C-MF does this at the logical CP level. In every interval, defined as some number of clock cycles, C-MF stores the PSW instruction address along with the
In addition to the abovementioned basic information, the sampling component will, if requested, save “diagnostic” information. IBM is somewhat vague on what constitutes diagnostic data -- we are only warned that it is model-dependent.
There are a couple of things that make this feature less interesting. First, the captured instruction address may sometimes be indeterminate given the z10’s pipeline processor. Second, the documentation plainly states that sampling is not meant for ordinary use and can only be authorized by IBM technical personnel. Then, as always, IBM warns us to carefully pick the sampling interval, as this facility may have a significant impact on performance.
Maybe In the future, when IBM puts suitable controls around sampling, it will be available to the rest of us.
CPU Measurement Counter Facility
As the name says, this facility maintains sets of counters that record processor events. There are sets of counters per processor and another for global or book-wide events. The number and types of counters varies with the model, but there is a special register that provides the counter version’s number.
Version level 1 (L1) comes with these counters:
- Basic counters. These counters include the number of clock cycles since the last sample as well as the total number of instructions executed. In addition, there are the number of writes to L1 instruction and data cache along with the number of cycles the CPU waited for the data to promote to L1 cache.
- Problem state counters. This set contains the same counters as above except the events are recorded when the processor is in problem state.
- Crypto activity counters. These counters record the different sort of cryptographic activities. Another helpful set of counters, one per function, shows how long a processor waited because the crypto engine was busy.
- Extended counter set. As of this writing, this set is model-dependent and “undefined in this architecture.” One assumes this area is set aside for future growth.
Doing some math on these counters yields some more interesting numbers. Dividing the cycles by the number of instruction yields the average number of cycles per instruction. While this number is not immediately useful, it may be a good benchmark for how a workload changes over time. It can also prove how the very same code runs differently depending on the time of day, what else is running or which machine it’s on.
The buckets recording L1 cache writes indicate a workload’s memory locality of reference, which is now an important performance metric. Knowing the number of cycles each cache write took, one can calculate the percentage of time the processor spent just waiting for data.
The crypto activity counters point out how much cryptography a workload is doing and the most popular features. The number of blocked cycles will present trends for crypto-engine use and tell you when they’re getting too busy.
Eventually all this information gets dumped into Systems Management Facility (SMF) type 113 records for post processing.

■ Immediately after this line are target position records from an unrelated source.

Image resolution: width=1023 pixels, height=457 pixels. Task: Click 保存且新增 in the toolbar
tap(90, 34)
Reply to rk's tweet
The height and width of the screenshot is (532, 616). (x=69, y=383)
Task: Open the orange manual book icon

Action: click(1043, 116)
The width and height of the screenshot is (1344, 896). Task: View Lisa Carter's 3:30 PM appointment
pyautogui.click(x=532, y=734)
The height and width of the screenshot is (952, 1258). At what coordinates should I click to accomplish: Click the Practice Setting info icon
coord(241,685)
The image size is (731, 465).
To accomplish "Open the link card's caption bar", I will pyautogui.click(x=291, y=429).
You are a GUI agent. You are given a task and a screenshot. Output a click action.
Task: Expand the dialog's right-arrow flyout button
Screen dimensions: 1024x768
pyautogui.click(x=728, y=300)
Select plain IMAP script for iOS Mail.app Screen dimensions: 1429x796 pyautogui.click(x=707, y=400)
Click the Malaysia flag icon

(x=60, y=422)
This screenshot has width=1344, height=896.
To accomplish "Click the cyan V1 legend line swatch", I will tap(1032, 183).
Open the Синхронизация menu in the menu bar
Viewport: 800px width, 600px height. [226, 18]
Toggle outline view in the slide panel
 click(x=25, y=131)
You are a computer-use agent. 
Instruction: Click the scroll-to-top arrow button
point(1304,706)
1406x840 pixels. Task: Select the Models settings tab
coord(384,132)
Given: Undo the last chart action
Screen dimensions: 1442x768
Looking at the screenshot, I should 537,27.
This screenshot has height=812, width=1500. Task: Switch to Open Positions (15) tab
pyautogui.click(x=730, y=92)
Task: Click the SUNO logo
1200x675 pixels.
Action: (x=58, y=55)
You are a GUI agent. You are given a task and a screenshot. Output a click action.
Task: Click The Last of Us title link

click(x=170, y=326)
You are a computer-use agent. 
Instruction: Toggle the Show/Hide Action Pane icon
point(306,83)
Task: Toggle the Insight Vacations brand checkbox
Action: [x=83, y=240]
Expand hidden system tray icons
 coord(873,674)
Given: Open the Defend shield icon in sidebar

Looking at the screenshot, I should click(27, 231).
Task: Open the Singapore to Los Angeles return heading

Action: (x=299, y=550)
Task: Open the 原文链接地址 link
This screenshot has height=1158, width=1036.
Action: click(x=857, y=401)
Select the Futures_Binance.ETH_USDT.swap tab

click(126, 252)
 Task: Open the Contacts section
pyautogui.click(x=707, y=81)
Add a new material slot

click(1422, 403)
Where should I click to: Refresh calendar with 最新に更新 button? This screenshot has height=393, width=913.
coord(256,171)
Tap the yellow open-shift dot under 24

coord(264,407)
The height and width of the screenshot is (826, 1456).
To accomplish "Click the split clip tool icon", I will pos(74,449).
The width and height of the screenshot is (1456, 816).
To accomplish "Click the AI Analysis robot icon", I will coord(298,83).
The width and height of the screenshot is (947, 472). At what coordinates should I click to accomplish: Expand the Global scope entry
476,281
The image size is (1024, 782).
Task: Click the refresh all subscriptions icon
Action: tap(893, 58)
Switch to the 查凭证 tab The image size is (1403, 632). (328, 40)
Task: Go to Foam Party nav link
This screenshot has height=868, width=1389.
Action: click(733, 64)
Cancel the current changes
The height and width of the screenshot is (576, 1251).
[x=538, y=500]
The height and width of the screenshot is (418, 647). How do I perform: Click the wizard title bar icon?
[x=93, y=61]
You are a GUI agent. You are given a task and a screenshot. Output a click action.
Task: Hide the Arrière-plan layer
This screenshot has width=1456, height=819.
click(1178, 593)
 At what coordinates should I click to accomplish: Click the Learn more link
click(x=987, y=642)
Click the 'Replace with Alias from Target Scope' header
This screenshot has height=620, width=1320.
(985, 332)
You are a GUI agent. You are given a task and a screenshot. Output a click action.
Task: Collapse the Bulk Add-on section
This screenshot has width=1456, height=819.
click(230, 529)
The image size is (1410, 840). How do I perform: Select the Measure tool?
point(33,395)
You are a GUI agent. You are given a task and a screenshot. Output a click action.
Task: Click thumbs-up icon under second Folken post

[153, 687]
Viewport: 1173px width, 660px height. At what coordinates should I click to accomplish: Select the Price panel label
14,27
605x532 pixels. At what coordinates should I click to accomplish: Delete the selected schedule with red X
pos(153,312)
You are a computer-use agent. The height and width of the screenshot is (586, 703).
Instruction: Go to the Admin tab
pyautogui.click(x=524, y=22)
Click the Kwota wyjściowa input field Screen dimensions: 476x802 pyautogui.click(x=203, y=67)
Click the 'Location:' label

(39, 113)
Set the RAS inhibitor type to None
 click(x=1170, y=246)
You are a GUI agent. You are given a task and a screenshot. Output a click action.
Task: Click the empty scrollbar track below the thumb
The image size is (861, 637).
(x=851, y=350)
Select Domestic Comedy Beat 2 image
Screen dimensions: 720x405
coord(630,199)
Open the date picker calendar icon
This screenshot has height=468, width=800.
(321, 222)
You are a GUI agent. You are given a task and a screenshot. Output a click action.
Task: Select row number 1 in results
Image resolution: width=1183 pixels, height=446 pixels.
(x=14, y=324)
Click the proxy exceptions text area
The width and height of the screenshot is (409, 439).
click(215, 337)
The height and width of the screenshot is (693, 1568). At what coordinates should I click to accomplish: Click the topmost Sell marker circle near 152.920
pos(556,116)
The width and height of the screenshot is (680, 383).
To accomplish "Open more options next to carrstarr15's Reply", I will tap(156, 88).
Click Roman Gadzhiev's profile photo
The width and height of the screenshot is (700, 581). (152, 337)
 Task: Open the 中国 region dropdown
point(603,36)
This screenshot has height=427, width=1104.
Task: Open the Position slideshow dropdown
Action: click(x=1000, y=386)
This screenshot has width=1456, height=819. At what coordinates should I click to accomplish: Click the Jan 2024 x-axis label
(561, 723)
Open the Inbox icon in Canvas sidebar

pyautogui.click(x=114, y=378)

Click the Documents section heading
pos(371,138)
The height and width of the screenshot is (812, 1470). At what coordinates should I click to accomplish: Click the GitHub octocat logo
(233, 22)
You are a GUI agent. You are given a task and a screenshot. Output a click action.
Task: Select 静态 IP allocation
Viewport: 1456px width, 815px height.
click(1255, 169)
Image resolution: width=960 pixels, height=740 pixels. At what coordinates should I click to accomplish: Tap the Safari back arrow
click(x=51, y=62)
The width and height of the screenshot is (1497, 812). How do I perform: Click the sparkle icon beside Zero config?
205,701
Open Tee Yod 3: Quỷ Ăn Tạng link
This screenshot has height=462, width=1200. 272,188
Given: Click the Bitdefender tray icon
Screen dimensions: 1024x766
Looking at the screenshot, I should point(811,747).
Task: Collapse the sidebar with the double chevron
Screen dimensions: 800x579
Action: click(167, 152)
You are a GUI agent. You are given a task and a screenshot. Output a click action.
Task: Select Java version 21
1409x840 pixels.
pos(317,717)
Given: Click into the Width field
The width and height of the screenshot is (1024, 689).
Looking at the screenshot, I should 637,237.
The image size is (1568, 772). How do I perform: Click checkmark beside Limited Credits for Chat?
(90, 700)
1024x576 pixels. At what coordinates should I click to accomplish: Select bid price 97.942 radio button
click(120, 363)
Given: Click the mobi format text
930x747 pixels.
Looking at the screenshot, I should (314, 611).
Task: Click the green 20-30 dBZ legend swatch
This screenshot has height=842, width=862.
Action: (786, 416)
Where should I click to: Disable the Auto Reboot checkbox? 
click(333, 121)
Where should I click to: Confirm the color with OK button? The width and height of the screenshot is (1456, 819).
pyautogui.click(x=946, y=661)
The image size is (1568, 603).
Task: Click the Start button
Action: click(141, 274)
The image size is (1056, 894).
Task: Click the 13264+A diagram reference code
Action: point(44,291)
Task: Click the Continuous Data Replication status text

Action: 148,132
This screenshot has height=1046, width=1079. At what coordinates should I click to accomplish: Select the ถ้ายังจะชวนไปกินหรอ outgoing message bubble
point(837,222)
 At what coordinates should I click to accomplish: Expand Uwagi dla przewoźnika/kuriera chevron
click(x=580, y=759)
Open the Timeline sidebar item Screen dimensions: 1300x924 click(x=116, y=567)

IBM spends some time explaining that these counters are for statistical estimation only. They may outline a workload but not accurately describe how it works. IBM also warns us to use the facility sparingly, as it may impact performance.
Another problem is the counter’s granularity. At the processor level there’s no indication of what specific job or task drove the activity. After all, it would be nice to know if a particular batch job runs slowly because it can’t keep working storage inside of L1 cache or a CICS transaction’s CPU went up because it’s using longer records.
Both CPU Measurement Facility components allow a tantalizing glimpse inside of the mainframe processor. However, its usefulness will be limited for at least a little while.